Do you expect the law of Gravity to help out and make the knee better? Well, why not?

[PAUSE]

The law of Gravity says that things fall down: apples, porcelain vases, jammy toast (jam side-down, of course) and toddlers. Yet, the law of Gravity is not Gravity itself. It isn’t the equations on a bit of paper that make things fall down – it’s Gravity. The laws of Gravity are just what we have written down to describe what Gravity does. By reading these laws, we can indeed predict the terrible demise of Aunt Hilda’s priceless Ming Vase, we can predict the tides, and we can even send a man to the moon using the laws that we have deduced from what we have seen. But the laws do nothing in themselves. The law of Gravity is powerless to help those who suffer from a fall.

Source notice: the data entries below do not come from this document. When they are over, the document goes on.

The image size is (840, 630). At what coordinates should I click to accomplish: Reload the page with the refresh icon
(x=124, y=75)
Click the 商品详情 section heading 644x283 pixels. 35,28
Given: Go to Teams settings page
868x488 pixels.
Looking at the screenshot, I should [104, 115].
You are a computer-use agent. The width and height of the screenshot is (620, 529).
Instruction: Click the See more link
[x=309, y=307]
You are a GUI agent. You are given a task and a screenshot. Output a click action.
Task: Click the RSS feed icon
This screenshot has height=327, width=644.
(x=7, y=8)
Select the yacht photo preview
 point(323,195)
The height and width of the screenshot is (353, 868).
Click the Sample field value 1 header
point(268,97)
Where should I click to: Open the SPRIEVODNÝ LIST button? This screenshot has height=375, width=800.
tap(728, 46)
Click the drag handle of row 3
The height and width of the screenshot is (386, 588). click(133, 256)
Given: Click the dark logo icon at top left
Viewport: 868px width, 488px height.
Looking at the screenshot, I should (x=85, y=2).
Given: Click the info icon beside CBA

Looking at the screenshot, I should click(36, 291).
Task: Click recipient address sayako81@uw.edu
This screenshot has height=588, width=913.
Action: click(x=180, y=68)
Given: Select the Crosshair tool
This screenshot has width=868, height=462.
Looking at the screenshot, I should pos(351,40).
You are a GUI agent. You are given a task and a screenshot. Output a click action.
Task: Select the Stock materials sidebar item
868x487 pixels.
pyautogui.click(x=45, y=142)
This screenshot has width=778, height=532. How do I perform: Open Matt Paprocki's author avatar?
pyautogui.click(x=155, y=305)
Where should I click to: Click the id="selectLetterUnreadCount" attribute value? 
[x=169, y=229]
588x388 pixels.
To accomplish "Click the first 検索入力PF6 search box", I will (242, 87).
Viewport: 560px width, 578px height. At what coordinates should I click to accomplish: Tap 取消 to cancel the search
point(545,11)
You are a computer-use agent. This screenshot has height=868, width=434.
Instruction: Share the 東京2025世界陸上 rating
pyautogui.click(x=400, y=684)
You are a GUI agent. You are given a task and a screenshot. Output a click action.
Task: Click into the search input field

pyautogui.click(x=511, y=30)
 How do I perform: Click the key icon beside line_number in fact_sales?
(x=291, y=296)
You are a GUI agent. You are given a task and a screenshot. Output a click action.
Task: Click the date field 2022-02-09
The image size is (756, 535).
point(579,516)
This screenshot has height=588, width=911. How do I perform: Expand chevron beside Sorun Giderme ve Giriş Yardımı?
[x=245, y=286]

The Law of Gravity walks by, utterly unable to help the one who has fallen and lies damaged.

[PAUSE]

The Law of the Land is based on the Moral Law which tells us what it right and wrong. It is constantly being reviewed and changed in its search for true and proportionate justice. When the murderer kills the child, he gets twenty years in prison without parole. Justice is done, but the law does not bring the child back to life.

The Moral Law walks by, utterly unable to help those parents in their loss.

[PAUSE]

In each case, the Law is good: it shows us how things should be, allows us to predict and seek what is right, but it cannot get off the paper on which it is written to save us from the effects it describes. It shows us right from wrong: it does not make right that which is wrong.
How can right come from wrong?

It takes someone who is law abiding, and yet sees how to go beyond it, to reach out and pour wine and oil into the wounds: the oil of the Holy Ghost to cleanse and purify; the Blood of Christ to heal and make firm.

It is the call of the Church to be the Good Samaritan while the Law walks helplessly by. It is the call of the Church, well-versed in the Law, who must reach out to those whom life in this fallen world has cast to the ground. It is a Church, vilified by a self-righteous and law-obsessed Society, that is called to pour her Holy Sacraments into the wounds of those who would receive them.

[PAUSE]

We are the Church. We have our call. We must obey the Law of Love, for Love’s sake.